Yes the palace was lovely. You expect gold and jewels and carvings and opulence in these parts. I guess I’ve seen so many across Southeast Asia, I’m a little casual about it.
We were in the stables where elephants had been groomed and bridled, when I thought that the real elephant in the room - so to speak - was how our guide and his family survived the years of Pol Pot. I had to ask.

Our guide was a young boy at the time. He has enough memory of life in the countryside – since his urban family was sent away to the fields (every Phnom Penh resident was expelled) – to draw some basic conclusions in hindsight. The only way to live was to be part of a group. If you were somehow abandoned, or found yourself alone when your friends and family disappeared, you were as good as dead because you didn’t have the skills to survive alone.


An established group was not necessarily family members since that unit was often scattered. A group formed for mutual, cooperative benefit, foraging for insects or anything to feed upon.
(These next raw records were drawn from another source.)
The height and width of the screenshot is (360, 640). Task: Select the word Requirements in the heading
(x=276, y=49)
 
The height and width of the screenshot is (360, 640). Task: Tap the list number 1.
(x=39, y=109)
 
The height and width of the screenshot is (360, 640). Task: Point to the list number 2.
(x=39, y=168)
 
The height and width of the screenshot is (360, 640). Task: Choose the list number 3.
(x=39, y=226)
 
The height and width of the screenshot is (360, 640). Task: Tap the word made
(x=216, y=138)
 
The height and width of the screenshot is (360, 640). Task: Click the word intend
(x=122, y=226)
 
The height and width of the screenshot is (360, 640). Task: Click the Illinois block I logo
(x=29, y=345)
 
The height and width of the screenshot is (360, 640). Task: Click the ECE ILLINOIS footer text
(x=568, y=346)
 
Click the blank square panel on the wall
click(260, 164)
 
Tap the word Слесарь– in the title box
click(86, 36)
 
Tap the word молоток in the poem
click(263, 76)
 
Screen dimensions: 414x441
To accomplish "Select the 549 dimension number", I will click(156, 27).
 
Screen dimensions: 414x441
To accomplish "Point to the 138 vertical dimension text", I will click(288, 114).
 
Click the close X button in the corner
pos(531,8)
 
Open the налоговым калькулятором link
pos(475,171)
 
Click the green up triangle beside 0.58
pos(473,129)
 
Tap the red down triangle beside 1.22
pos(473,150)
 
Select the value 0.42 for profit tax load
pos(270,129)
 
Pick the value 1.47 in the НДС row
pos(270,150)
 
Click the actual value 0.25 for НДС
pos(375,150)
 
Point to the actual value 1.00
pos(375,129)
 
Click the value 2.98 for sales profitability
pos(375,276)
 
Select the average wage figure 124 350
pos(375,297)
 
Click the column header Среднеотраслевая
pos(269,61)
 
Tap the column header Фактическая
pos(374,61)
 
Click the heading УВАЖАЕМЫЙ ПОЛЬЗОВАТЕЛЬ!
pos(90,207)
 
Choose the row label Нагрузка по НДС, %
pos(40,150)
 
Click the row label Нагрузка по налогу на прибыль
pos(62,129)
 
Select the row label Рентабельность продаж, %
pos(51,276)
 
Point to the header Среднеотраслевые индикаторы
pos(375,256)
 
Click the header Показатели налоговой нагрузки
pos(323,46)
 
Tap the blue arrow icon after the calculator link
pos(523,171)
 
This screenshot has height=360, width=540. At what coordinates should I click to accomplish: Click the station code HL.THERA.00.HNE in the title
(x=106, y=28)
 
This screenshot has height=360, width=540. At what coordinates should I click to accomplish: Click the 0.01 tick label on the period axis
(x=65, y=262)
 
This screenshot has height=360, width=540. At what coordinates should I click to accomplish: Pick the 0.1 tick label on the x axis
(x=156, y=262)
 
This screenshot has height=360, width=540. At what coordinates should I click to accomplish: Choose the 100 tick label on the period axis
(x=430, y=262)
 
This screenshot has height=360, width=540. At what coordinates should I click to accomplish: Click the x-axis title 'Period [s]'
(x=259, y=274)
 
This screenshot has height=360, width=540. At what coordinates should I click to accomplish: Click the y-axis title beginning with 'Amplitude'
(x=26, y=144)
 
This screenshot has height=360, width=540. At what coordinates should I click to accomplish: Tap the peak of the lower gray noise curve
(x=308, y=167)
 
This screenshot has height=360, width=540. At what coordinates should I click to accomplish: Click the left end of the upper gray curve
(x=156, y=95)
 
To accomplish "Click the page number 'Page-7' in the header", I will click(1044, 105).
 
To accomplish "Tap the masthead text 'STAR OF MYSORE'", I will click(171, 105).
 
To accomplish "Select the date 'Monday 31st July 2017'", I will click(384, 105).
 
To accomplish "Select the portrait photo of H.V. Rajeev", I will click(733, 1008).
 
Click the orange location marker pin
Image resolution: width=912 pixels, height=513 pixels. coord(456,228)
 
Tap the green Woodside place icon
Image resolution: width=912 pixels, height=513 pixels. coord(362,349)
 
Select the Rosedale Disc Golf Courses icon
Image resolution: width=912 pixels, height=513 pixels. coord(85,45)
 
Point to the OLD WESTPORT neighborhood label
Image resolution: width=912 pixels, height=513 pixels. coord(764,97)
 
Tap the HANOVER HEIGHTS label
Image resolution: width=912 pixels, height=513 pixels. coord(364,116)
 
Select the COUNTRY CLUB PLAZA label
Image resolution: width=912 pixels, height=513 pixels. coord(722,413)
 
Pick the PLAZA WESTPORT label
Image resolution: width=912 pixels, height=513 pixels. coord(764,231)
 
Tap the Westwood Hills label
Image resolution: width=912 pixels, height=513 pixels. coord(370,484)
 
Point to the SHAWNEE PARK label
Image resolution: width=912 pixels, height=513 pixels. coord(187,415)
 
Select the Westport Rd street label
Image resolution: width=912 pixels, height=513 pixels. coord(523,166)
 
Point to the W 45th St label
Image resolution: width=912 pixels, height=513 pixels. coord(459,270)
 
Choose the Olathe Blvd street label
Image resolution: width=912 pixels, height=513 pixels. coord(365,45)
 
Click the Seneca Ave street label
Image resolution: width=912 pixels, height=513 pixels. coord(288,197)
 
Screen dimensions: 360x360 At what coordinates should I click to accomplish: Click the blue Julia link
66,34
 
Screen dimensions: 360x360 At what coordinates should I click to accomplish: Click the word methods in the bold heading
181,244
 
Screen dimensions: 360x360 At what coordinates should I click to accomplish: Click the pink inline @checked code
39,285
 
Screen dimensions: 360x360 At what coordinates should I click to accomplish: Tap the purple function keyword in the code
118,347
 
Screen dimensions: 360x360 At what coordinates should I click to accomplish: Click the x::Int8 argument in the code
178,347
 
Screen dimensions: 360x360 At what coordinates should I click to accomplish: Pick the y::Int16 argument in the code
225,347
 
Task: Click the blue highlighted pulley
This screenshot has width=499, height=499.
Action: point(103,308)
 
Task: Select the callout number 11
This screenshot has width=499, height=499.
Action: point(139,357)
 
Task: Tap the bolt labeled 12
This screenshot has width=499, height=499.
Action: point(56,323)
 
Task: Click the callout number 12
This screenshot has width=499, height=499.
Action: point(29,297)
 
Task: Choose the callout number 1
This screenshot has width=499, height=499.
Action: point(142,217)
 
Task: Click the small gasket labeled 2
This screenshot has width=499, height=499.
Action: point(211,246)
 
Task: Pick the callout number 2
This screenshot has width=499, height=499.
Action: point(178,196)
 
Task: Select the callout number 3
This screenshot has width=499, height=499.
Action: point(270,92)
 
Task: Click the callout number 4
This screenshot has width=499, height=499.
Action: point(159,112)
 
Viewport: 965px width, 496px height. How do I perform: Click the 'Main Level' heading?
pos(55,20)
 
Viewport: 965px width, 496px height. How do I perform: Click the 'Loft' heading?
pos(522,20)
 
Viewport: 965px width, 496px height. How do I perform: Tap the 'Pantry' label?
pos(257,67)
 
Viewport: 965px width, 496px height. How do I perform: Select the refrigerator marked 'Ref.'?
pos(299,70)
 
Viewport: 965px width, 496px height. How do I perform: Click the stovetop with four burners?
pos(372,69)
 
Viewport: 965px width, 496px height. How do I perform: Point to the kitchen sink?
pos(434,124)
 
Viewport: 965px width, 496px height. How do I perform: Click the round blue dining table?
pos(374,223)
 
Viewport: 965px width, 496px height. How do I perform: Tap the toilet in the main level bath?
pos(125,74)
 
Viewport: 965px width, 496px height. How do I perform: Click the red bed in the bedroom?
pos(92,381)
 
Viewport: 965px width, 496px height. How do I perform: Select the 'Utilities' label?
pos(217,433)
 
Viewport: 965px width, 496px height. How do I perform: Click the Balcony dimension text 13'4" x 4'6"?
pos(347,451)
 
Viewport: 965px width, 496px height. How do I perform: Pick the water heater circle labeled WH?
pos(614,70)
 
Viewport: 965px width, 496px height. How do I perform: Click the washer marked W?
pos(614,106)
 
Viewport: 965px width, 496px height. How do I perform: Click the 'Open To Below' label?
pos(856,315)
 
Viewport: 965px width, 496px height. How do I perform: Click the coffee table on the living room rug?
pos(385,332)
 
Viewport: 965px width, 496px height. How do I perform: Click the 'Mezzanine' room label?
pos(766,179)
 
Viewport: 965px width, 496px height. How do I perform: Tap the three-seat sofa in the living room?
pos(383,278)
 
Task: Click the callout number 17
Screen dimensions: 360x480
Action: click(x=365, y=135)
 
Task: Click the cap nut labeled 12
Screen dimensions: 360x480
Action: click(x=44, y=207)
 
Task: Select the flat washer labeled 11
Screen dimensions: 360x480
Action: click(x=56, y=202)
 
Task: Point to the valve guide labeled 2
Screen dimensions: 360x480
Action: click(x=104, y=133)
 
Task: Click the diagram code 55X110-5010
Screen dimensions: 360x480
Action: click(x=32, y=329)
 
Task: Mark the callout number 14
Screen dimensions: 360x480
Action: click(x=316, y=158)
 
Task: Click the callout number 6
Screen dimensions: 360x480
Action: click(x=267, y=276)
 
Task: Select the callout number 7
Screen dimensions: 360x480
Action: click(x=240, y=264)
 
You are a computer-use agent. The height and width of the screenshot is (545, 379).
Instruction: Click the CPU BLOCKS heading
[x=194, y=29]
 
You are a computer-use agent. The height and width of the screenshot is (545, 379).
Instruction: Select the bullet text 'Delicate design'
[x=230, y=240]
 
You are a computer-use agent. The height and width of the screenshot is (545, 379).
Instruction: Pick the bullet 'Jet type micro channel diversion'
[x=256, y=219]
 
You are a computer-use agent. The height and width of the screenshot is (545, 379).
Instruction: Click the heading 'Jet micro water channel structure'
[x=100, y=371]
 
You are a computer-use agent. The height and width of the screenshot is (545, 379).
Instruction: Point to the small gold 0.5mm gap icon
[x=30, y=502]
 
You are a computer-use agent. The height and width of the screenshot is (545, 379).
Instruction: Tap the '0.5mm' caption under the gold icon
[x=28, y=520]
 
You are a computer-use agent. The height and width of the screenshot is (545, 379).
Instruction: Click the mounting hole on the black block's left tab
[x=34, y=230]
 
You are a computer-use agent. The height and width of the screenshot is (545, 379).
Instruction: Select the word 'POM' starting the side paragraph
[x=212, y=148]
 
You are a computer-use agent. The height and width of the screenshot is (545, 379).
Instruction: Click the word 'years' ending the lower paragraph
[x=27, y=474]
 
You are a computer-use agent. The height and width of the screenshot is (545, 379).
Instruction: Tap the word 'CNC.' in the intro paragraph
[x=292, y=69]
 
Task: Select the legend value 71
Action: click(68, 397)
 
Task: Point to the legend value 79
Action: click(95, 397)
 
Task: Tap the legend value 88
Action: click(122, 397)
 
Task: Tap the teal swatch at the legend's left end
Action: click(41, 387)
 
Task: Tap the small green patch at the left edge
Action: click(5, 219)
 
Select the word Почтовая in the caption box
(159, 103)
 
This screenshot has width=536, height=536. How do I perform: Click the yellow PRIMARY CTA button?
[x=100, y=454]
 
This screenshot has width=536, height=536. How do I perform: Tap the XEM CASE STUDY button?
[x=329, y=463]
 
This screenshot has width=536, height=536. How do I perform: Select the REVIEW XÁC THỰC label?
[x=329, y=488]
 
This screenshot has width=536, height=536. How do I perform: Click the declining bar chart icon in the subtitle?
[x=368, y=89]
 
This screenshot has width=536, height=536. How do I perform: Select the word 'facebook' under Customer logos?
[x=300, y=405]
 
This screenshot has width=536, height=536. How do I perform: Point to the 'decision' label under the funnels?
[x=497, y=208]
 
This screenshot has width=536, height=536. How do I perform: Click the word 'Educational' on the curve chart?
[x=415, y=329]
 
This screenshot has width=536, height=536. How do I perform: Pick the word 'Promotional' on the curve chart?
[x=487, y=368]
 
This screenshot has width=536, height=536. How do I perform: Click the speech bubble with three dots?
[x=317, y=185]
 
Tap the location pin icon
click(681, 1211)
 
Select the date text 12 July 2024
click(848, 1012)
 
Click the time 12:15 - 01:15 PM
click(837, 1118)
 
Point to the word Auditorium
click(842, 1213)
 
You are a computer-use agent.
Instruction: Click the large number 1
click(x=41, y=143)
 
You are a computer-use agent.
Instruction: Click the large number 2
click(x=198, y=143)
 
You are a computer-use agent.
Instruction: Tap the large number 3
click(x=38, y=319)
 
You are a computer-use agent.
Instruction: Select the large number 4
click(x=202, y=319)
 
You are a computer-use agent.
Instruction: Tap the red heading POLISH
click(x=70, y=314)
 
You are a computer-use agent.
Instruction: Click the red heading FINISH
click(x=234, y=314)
And a stranger wandering into their midst would be sent away. He could be a spy. The group could suffer. Our guide was in such a group. He’s about fifty now.

At our hotel, the head of the restaurant told me he lost his older sister in those years. His eyes moistened. He was also very young at the time.

I don’t see many old people.

How people lived through those years is always on my mind in this country.  I didn’t need to tour the Killing Fields or the prison to raise the question. I had read the book First They Killed my Father the first time I came to Cambodia. I have the gist of the events in mind. It’s just that this time, in 2019, I’m oddly more fascinated about how a peaceful society slips into, and endures, a murderous, factious, episode. What are the signals? Isn’t it curious how it started with a transition that was perfectly legal? Isn’t it curious how journalists were among the first to be persecuted? Didn't anyone notice an elephant in the room?